An increase in the annual growth rate alone may have a positive effect on some patients’ quality of life. For other patients, now and in the future, our hope is that the altered bone growth throughout the body could ease such problems as sleep apnea, neurological and leg and back problems, and improve their quality of life,” says Julie Hoover-Fong, M.D., Ph.D., associate professor and director of the Greenberg Center for Skeletal Dysplasias at the Johns Hopkins McKusick-Nathans Institute of Genetic Medicine. “Right now, the results of the study show an impact on growth, and this effect is sustained, at least over nearly four years in this trial. The potential long-term benefit will take more time to observe.”
Achondroplasia, although rare, is the most common form of dwarfism worldwide, affecting an estimated 1 in 15,000-40,000 live births. The condition is caused by mutations in a gene called FGFR3 that result in the excess production of proteins that slow bone growth. The disorder is marked by disproportionate short stature with shortened limbs, near normal-sized torsos and enlarged heads.
About 20% of people with achondroplasia inherit the mutations, meaning most children born with it have parents of average height. People with achondroplasia are prone to develop sleep apnea, chronic ear infections, neurological problems, spinal stenosis and bowed legs, frequently requiring surgical treatments to relieve pain and other symptoms.

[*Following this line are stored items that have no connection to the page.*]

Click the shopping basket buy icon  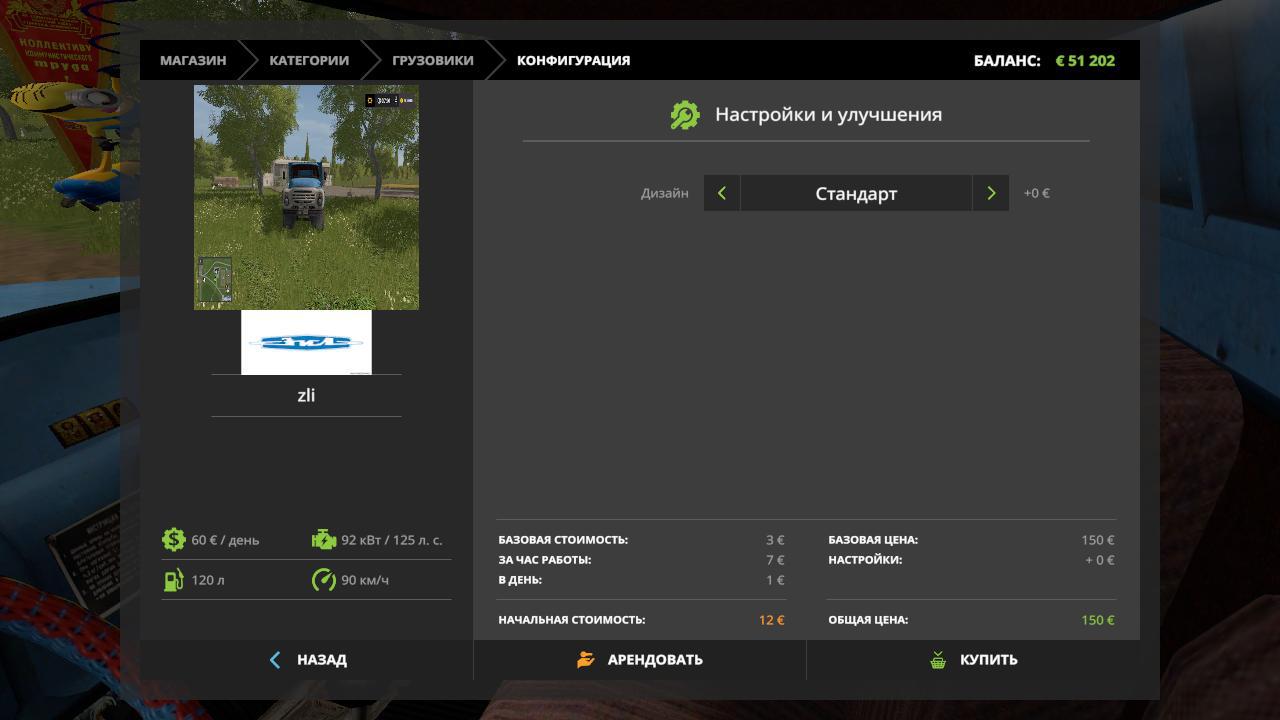point(938,660)

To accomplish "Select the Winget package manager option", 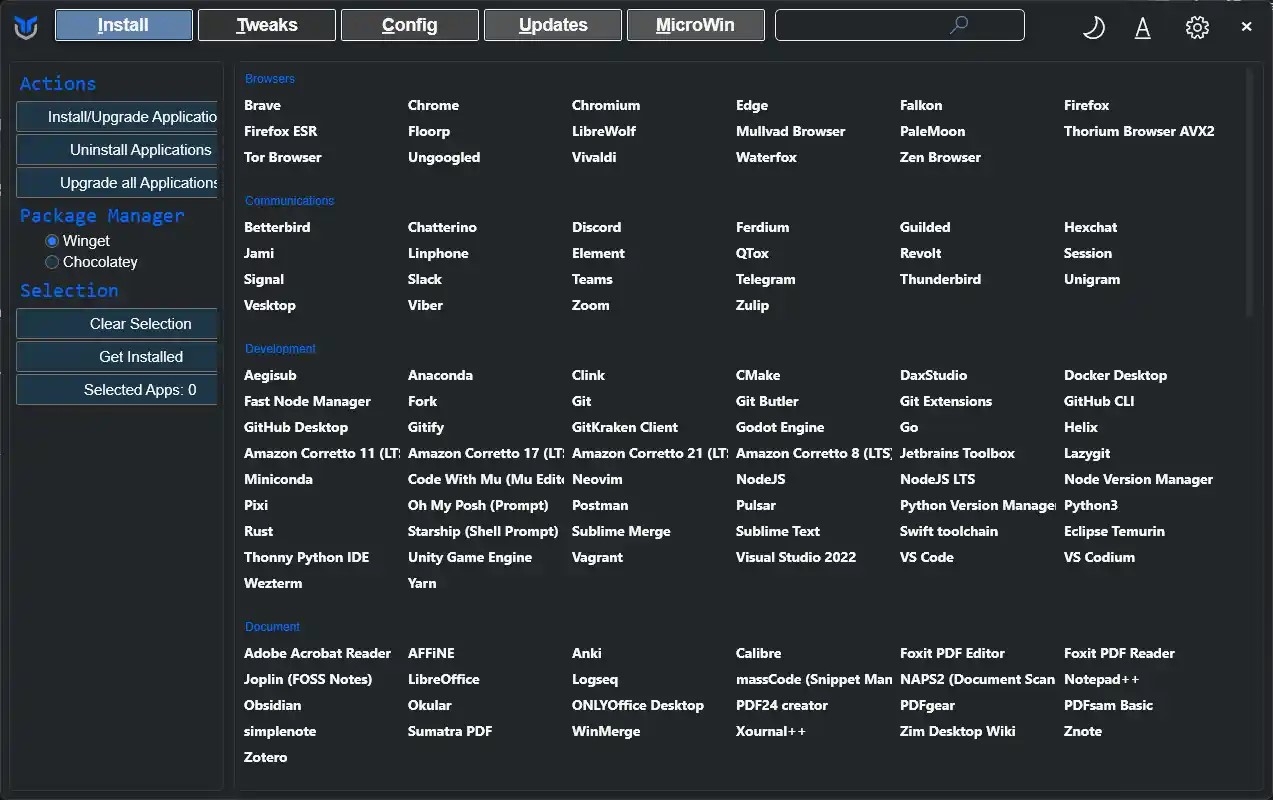I will (52, 241).
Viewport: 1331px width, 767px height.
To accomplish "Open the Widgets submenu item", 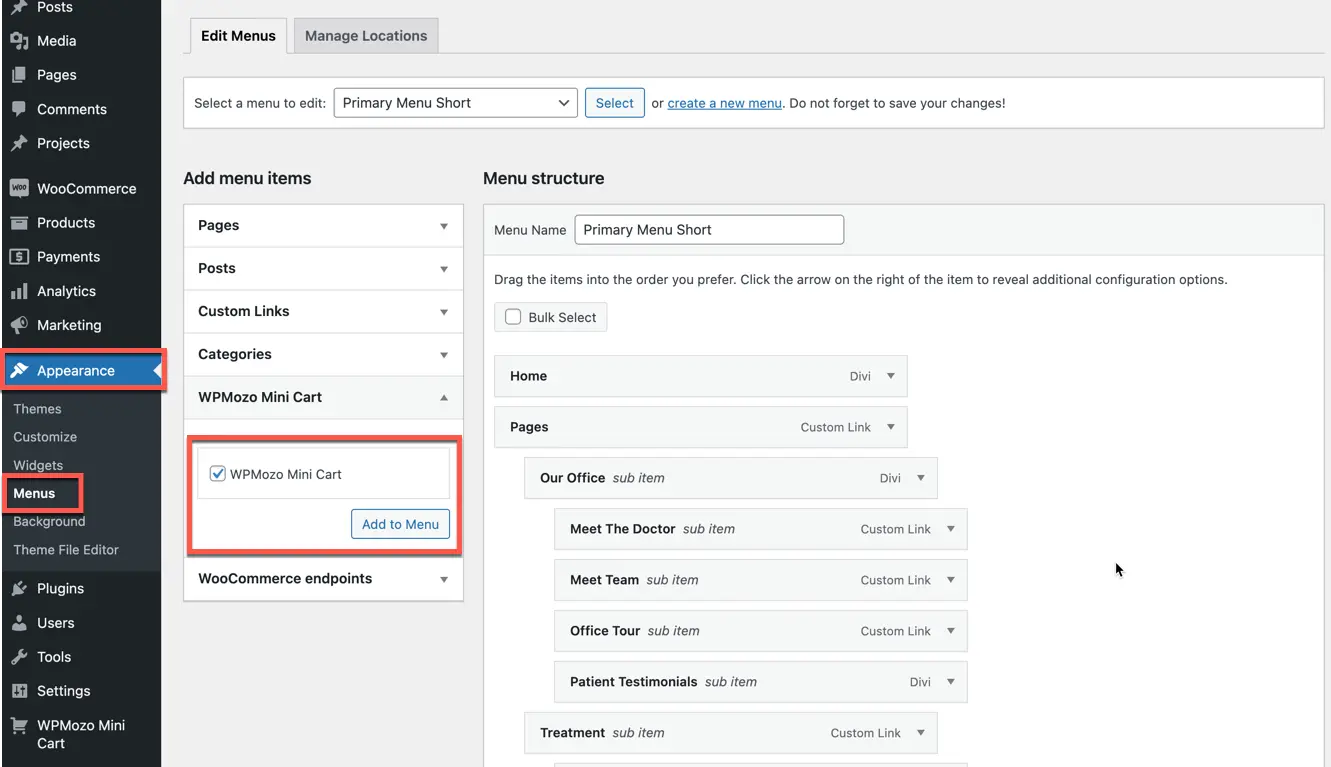I will click(x=38, y=465).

There are no treatments able to reverse achondroplasia or treat the genetic culprit itself. However, growth hormone has been approved to treat the condition in Japan and occasionally is used off label elsewhere, but is not considered very effective in achondroplasia.
Vosoritide is a synthetic version of a protein present in humans called C-type natriuretic peptide. It is designed to bind to a specific receptor on the surface of chondrocytes, a type of cartilage cell found in the growth plates of bones. Once joined, the vosoritide-receptor connection sends a signal inside the fibroblast to stanch the flow of negative growth factors that were triggered by the mutation in the FGFR3 gene.
“This is the first therapeutic option that targets the molecular cause of the condition,” says Hoover-Fong.
For the currently reported study, conducted between January 2014 and July 2018, investigators enrolled 35 children ages 5-14 and followed them for a midpoint of 42 months. There were 19 girls and 16 boys, including two Hispanics, seven Asians and two African Americans.